▶ [RECORDS PROVIDED]:
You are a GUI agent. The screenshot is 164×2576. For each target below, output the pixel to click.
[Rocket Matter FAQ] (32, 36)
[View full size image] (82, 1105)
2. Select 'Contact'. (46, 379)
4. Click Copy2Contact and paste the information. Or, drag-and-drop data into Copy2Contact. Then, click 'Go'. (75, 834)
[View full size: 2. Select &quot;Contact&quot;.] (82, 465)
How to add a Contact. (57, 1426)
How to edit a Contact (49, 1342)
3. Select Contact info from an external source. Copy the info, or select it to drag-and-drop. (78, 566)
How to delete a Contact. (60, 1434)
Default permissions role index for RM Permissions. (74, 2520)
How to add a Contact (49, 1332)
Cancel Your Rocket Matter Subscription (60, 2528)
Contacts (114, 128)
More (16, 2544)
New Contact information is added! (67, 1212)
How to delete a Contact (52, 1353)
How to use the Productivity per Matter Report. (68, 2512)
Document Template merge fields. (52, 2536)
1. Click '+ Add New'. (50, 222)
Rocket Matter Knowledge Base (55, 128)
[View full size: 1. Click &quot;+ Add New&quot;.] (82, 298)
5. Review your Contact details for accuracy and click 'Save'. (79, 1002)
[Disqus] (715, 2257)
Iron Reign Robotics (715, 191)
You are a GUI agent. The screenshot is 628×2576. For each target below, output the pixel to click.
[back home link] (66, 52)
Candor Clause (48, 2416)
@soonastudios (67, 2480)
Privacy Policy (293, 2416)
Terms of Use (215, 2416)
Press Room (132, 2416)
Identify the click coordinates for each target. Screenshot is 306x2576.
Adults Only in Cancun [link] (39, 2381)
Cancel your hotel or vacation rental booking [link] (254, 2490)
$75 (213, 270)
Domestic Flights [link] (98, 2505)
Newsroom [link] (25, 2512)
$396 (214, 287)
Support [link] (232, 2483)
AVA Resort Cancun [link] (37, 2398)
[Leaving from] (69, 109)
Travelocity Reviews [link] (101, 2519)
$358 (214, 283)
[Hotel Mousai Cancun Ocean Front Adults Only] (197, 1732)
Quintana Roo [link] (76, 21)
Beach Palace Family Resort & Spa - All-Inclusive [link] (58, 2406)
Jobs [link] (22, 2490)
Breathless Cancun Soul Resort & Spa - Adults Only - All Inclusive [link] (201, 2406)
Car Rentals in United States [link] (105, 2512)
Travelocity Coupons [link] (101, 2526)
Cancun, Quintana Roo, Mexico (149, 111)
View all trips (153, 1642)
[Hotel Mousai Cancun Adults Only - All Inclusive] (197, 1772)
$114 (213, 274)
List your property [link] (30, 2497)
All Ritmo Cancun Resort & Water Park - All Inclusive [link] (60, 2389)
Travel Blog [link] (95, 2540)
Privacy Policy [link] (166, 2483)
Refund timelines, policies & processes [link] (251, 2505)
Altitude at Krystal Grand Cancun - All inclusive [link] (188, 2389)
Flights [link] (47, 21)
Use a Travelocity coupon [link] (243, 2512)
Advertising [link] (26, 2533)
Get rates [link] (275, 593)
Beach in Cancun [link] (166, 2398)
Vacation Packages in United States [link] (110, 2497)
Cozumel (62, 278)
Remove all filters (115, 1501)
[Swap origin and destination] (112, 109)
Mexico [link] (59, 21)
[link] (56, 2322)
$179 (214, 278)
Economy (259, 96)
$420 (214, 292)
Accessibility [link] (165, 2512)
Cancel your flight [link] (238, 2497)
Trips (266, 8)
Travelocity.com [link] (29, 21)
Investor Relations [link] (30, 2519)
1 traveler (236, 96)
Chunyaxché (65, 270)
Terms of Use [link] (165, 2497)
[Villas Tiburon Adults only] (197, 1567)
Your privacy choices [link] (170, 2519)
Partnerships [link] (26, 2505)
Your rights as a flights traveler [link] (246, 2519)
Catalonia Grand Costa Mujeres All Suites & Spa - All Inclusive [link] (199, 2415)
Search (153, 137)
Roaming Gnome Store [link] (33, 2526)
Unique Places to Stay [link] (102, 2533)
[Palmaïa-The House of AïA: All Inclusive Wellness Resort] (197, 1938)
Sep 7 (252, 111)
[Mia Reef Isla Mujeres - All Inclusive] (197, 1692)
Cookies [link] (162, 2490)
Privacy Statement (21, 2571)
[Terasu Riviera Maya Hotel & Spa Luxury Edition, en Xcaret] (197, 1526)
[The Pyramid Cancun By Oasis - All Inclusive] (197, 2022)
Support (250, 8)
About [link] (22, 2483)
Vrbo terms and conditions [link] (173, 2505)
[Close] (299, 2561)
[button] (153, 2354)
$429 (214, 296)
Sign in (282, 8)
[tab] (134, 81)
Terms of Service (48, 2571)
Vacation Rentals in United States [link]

▶ [ASSIGNED TASK]: Repeating the listing in full, word for word, is the required output.

▶ [ANSWER SECTION]:
You are a GUI agent. The screenshot is 164×2576. For each target below, output the pixel to click.
[Rocket Matter FAQ] (32, 36)
[View full size image] (82, 1105)
2. Select 'Contact'. (46, 379)
4. Click Copy2Contact and paste the information. Or, drag-and-drop data into Copy2Contact. Then, click 'Go'. (75, 834)
[View full size: 2. Select &quot;Contact&quot;.] (82, 465)
How to add a Contact. (57, 1426)
How to edit a Contact (49, 1342)
3. Select Contact info from an external source. Copy the info, or select it to drag-and-drop. (78, 566)
How to delete a Contact. (60, 1434)
Default permissions role index for RM Permissions. (74, 2520)
How to add a Contact (49, 1332)
Cancel Your Rocket Matter Subscription (60, 2528)
Contacts (114, 128)
More (16, 2544)
New Contact information is added! (67, 1212)
How to delete a Contact (52, 1353)
How to use the Productivity per Matter Report. (68, 2512)
Document Template merge fields. (52, 2536)
1. Click '+ Add New'. (50, 222)
Rocket Matter Knowledge Base (55, 128)
[View full size: 1. Click &quot;+ Add New&quot;.] (82, 298)
5. Review your Contact details for accuracy and click 'Save'. (79, 1002)
[Disqus] (715, 2257)
Iron Reign Robotics (715, 191)
You are a GUI agent. The screenshot is 628×2576. For each target below, output the pixel to click.
[back home link] (66, 52)
Candor Clause (48, 2416)
@soonastudios (67, 2480)
Privacy Policy (293, 2416)
Terms of Use (215, 2416)
Press Room (132, 2416)
Identify the click coordinates for each target. Screenshot is 306x2576.
Adults Only in Cancun [link] (39, 2381)
Cancel your hotel or vacation rental booking [link] (254, 2490)
$75 (213, 270)
Domestic Flights [link] (98, 2505)
Newsroom [link] (25, 2512)
$396 (214, 287)
Support [link] (232, 2483)
AVA Resort Cancun [link] (37, 2398)
[Leaving from] (69, 109)
Travelocity Reviews [link] (101, 2519)
$358 (214, 283)
[Hotel Mousai Cancun Ocean Front Adults Only] (197, 1732)
Quintana Roo [link] (76, 21)
Beach Palace Family Resort & Spa - All-Inclusive [link] (58, 2406)
Jobs [link] (22, 2490)
Breathless Cancun Soul Resort & Spa - Adults Only - All Inclusive [link] (201, 2406)
Car Rentals in United States [link] (105, 2512)
Travelocity Coupons [link] (101, 2526)
Cancun, Quintana Roo, Mexico (149, 111)
View all trips (153, 1642)
[Hotel Mousai Cancun Adults Only - All Inclusive] (197, 1772)
$114 (213, 274)
List your property [link] (30, 2497)
All Ritmo Cancun Resort & Water Park - All Inclusive [link] (60, 2389)
Travel Blog [link] (95, 2540)
Privacy Policy [link] (166, 2483)
Refund timelines, policies & processes [link] (251, 2505)
Altitude at Krystal Grand Cancun - All inclusive [link] (188, 2389)
Flights [link] (47, 21)
Use a Travelocity coupon [link] (243, 2512)
Advertising [link] (26, 2533)
Get rates [link] (275, 593)
Beach in Cancun [link] (166, 2398)
Vacation Packages in United States [link] (110, 2497)
Cozumel (62, 278)
Remove all filters (115, 1501)
[Swap origin and destination] (112, 109)
Mexico [link] (59, 21)
[link] (56, 2322)
$179 (214, 278)
Economy (259, 96)
$420 (214, 292)
Accessibility [link] (165, 2512)
Cancel your flight [link] (238, 2497)
Trips (266, 8)
Travelocity.com [link] (29, 21)
Investor Relations [link] (30, 2519)
1 traveler (236, 96)
Chunyaxché (65, 270)
Terms of Use [link] (165, 2497)
[Villas Tiburon Adults only] (197, 1567)
Your privacy choices [link] (170, 2519)
Partnerships [link] (26, 2505)
Your rights as a flights traveler [link] (246, 2519)
Catalonia Grand Costa Mujeres All Suites & Spa - All Inclusive [link] (199, 2415)
Search (153, 137)
Roaming Gnome Store [link] (33, 2526)
Unique Places to Stay [link] (102, 2533)
[Palmaïa-The House of AïA: All Inclusive Wellness Resort] (197, 1938)
Sep 7 (252, 111)
[Mia Reef Isla Mujeres - All Inclusive] (197, 1692)
Cookies [link] (162, 2490)
Privacy Statement (21, 2571)
[Terasu Riviera Maya Hotel & Spa Luxury Edition, en Xcaret] (197, 1526)
[The Pyramid Cancun By Oasis - All Inclusive] (197, 2022)
Support (250, 8)
About [link] (22, 2483)
Vrbo terms and conditions [link] (173, 2505)
[Close] (299, 2561)
[button] (153, 2354)
$429 (214, 296)
Sign in (282, 8)
[tab] (134, 81)
Terms of Service (48, 2571)
Vacation Rentals in United States [link]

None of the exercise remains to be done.